Das Schaffen des in Trimbach und Basel aufgewachsenen Karl Otto Hügin (1887–1963) ist heute nur noch wenigen ein Begriff. Bekanntheit erlangt der Autodidakt zu Lebzeiten vor allem als Schöpfer von rund dreissig Fresken und Mosaiken an öffentlichen Gebäuden, die in den 1920er- bis 1940er-Jahren entstehen. Vergleichsweise spät rückt Hügins eigenwillige Tafelmalerei ins Bewusstsein, die der Künstler ab Ende der 1910er-Jahre entwickelt. Aus diesem Œuvre verfügt das Aargauer Kunsthaus über eine grössere Werkgruppe unterschiedlicher Schaffensphasen. Das vorliegende Gemälde gelangt 1978 dank einer Schenkung der Freunde der Aargauischen Kunstsammlung gemeinsam mit zwei weiteren Werken in die Bestände des Museums. Die Verbindung zwischen Hügin und dem Aargauer Kunsthaus reicht allerdings bis in die frühen 1950er-Jahre zurück: Der Maler pflegt ab diesem Zeitpunkt engen Kontakt zum damaligen Konservator Guido Fischer, der Hügin 1960 seine erste Retrospektive widmet. Sie bleibt bis heute eine der wenigen Einzelausstellungen des Künstlers.

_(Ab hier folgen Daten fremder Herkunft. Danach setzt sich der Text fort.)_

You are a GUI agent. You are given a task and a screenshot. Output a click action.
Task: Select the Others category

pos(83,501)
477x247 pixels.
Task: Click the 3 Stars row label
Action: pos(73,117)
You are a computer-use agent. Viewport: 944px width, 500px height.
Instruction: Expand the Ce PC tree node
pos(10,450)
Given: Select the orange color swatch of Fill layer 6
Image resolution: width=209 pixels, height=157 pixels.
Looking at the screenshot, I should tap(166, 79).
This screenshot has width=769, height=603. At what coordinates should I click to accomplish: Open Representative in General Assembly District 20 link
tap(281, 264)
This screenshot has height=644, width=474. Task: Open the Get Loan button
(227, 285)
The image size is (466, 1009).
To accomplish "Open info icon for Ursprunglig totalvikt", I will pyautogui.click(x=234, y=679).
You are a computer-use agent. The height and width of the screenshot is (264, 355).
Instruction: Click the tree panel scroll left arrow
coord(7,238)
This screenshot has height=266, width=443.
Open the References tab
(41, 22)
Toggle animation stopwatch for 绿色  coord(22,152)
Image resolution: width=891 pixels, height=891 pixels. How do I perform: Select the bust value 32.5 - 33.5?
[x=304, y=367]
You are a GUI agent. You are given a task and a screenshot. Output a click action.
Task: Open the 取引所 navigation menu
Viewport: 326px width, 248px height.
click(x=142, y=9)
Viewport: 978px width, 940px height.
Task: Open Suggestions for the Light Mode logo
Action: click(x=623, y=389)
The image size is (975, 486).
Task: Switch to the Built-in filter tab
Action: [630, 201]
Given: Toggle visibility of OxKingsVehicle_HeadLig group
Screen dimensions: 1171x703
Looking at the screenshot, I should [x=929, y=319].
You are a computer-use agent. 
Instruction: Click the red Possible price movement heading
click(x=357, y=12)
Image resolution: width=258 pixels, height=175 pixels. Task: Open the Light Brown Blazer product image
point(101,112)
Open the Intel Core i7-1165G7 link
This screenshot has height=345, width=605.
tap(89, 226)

Wie das Gemälde „Dorfidyll“ (1918) zählt auch das „Parkbild (Landschaft mit Reiter)“ zu Hügins malerischem Frühwerk. Thematisch nähert sich der Künstler über einige Vorstadtszenen allmählich dem städtischen Raum an, der als Motiv im weiteren Schaffen dominant bleibt. Dem vorliegenden Gemälde scheint dabei eine Scharnierfunktion zuzukommen – in ihm verschmelzen urbane und rurale Sphären zu einer ambivalenten Szenerie. Bestimmt wird die Komposition durch die explizite Teilung in unterschiedliche Bildebenen: Im besonnten Hintergrund zieht wie eine traumhafte Erscheinung ein Reiterpaar vor einer südlich anmutenden Stadtlandschaft mit Hirtengruppe vorbei. Beobachtet wird die Szene von einer weiblichen Rückenfigur sowie einem Hund von einer schattigen Baumzone im Vordergrund aus. Die deutlich tiefer liegende Zone wird als abgedunkelter Zuschauerraum mit Blick auf ein Bühnengeschehen lesbar. Die beidseitig auskragenden Baumelemente, die einen Teil des Hintergrunds verdecken, fungieren in dieser Konstellation gleichsam als Vorhänge, die Rückenfigur als Stellvertreter des Theaterzuschauers oder des Bildbetrachters und die Reiter als Akteure eines inszenierten Plots. Darauf deutet auch die Tatsache hin, dass die Figuren keine individuellen Züge tragen, sondern als Typen aufgefasst sind und als solche symbolhaften Charakter haben.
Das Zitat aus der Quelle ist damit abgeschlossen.